Requirement: For the listing below, return the line containing "[Enable Magnifier] (520, 368)", the line containing "Guida all’acquisto (631, 2097)", and all lines in between, exactly as written and nothing else.

*** Block opens ***

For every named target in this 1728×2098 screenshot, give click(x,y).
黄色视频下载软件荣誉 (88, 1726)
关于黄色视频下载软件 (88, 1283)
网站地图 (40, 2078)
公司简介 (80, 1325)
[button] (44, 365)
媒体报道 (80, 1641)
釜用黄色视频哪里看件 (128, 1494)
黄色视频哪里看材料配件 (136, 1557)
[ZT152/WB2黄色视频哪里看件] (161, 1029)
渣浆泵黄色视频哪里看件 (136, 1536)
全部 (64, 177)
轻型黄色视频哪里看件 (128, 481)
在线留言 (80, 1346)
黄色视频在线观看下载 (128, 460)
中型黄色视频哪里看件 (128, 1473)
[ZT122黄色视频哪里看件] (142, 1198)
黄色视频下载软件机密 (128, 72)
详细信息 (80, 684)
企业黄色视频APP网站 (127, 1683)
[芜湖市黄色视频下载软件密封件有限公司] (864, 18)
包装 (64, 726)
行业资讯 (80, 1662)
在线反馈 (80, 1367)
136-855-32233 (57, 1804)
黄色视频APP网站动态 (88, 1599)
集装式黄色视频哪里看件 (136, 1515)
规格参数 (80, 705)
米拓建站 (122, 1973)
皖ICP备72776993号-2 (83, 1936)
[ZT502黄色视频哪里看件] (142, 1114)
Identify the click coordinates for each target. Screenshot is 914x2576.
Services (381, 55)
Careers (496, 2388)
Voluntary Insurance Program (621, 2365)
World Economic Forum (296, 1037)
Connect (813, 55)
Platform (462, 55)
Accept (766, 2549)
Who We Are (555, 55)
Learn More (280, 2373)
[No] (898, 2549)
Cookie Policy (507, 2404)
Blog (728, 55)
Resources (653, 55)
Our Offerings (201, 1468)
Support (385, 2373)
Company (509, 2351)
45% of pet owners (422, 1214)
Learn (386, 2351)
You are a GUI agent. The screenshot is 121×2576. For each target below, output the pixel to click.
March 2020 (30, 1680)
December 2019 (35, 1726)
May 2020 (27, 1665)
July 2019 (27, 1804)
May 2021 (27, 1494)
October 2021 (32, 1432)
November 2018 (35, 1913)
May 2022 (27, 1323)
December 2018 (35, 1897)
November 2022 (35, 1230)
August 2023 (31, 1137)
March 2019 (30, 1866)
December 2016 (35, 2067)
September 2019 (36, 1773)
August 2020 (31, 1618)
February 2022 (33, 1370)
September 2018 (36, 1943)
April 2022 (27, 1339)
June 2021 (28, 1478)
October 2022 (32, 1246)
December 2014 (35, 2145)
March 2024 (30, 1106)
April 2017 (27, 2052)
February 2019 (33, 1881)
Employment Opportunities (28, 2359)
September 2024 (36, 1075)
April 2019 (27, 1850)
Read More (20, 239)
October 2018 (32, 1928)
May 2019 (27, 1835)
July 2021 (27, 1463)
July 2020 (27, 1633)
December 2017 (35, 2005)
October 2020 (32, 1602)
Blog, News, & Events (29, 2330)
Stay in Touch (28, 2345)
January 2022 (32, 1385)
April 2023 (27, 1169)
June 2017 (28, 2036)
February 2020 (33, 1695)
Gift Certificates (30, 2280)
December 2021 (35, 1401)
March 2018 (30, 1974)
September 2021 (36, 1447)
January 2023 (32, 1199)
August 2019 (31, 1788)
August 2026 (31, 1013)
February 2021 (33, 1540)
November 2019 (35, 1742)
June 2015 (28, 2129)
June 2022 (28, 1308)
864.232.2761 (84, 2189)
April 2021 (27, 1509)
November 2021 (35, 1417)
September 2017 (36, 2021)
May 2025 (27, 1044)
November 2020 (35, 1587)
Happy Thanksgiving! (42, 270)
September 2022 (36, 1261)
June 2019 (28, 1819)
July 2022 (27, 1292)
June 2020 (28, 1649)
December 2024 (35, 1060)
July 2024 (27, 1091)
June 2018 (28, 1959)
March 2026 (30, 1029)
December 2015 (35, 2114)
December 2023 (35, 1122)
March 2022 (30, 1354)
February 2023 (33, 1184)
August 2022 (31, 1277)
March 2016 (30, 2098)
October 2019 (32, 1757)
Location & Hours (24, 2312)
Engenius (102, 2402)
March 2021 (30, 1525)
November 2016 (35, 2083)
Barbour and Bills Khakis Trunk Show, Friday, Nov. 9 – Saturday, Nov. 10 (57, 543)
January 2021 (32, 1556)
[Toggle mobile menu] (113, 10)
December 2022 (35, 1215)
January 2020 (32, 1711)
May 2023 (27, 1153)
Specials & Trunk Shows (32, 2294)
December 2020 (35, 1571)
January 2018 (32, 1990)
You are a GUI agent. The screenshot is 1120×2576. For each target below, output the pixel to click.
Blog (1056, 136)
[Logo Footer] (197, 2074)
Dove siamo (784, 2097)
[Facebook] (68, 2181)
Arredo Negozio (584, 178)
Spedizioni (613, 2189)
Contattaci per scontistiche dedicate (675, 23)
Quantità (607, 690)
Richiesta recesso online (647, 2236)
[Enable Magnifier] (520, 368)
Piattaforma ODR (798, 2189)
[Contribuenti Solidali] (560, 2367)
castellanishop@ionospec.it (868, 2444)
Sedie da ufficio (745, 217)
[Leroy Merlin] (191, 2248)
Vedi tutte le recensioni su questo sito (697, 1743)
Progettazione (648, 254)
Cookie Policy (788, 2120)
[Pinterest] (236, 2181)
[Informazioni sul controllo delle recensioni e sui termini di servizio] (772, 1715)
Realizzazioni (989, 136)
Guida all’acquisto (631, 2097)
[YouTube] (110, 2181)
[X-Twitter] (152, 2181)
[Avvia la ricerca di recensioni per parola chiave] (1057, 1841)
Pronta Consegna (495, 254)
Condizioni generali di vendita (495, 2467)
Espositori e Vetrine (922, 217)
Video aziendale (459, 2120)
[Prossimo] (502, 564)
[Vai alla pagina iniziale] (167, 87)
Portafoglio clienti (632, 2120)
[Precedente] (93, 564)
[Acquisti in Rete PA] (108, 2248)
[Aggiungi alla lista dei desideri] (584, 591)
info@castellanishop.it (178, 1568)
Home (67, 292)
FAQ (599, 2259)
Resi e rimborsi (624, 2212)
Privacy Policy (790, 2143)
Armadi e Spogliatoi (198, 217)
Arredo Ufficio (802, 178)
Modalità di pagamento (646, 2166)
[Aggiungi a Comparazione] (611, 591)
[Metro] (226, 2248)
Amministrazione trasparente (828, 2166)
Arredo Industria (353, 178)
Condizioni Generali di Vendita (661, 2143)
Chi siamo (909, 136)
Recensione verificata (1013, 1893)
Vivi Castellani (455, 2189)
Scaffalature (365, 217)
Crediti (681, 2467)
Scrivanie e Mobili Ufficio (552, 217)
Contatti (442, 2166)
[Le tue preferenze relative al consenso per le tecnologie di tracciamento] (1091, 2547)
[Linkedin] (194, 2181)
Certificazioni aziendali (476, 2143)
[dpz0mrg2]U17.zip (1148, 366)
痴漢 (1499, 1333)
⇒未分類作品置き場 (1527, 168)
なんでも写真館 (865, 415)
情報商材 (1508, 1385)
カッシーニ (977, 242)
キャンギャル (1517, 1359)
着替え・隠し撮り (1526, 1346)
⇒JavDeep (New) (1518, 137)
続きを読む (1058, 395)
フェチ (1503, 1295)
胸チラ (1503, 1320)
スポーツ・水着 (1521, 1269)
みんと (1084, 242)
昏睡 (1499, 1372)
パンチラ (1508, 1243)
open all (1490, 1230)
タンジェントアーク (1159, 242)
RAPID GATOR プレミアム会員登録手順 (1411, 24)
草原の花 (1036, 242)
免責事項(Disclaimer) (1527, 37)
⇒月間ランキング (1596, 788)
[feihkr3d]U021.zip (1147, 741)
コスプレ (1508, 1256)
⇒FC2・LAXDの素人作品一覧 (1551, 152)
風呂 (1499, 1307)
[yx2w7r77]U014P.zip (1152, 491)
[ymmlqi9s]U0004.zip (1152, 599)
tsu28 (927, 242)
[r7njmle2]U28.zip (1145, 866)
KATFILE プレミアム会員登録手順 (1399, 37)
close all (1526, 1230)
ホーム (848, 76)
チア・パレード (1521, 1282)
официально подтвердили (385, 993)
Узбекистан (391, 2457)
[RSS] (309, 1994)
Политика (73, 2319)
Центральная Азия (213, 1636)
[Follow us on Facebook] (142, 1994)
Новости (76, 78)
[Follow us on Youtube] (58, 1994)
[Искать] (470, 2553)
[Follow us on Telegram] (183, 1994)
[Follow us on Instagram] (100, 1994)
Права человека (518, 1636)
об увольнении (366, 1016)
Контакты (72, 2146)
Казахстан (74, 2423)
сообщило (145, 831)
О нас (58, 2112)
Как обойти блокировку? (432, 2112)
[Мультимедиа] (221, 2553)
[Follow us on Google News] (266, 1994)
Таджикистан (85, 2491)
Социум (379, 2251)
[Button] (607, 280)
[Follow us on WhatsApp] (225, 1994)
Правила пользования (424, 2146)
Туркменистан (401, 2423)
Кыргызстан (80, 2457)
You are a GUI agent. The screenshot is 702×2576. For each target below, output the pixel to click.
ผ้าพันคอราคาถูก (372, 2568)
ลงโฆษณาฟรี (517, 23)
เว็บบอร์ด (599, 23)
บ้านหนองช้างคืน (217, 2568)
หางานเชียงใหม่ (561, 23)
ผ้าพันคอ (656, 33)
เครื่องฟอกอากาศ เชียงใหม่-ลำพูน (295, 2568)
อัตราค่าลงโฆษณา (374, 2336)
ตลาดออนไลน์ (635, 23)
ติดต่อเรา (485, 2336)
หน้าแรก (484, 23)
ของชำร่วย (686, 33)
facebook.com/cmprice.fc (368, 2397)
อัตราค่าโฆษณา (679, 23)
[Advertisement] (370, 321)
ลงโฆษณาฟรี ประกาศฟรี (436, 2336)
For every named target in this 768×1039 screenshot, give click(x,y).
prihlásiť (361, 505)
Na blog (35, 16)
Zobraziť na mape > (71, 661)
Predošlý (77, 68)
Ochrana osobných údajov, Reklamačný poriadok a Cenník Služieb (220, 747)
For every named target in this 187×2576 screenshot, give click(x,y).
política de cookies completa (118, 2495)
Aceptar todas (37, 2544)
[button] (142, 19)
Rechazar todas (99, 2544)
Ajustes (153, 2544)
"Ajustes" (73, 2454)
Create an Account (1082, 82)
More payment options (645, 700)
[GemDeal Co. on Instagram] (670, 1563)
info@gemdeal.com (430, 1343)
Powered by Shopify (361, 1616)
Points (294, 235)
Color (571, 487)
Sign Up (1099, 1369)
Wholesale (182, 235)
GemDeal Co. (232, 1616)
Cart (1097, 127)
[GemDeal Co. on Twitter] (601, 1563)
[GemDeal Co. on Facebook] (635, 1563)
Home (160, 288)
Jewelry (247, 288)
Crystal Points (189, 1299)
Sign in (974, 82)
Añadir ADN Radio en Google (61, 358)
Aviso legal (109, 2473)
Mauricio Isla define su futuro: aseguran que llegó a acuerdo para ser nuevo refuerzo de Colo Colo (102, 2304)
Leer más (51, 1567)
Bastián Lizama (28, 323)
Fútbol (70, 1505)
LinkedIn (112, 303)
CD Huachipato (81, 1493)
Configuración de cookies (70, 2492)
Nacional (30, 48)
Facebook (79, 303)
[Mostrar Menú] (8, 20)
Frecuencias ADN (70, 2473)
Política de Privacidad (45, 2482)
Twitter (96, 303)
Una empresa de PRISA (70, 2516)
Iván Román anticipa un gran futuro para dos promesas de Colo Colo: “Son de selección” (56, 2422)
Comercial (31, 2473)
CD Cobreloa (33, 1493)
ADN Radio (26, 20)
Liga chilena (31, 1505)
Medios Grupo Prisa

*** Block closes ***

Response for this exercise:
[Enable Magnifier] (520, 368)
Piattaforma ODR (798, 2189)
[Contribuenti Solidali] (560, 2367)
castellanishop@ionospec.it (868, 2444)
Sedie da ufficio (745, 217)
[Leroy Merlin] (191, 2248)
Vedi tutte le recensioni su questo sito (697, 1743)
Progettazione (648, 254)
Cookie Policy (788, 2120)
[Pinterest] (236, 2181)
[Informazioni sul controllo delle recensioni e sui termini di servizio] (772, 1715)
Realizzazioni (989, 136)
Guida all’acquisto (631, 2097)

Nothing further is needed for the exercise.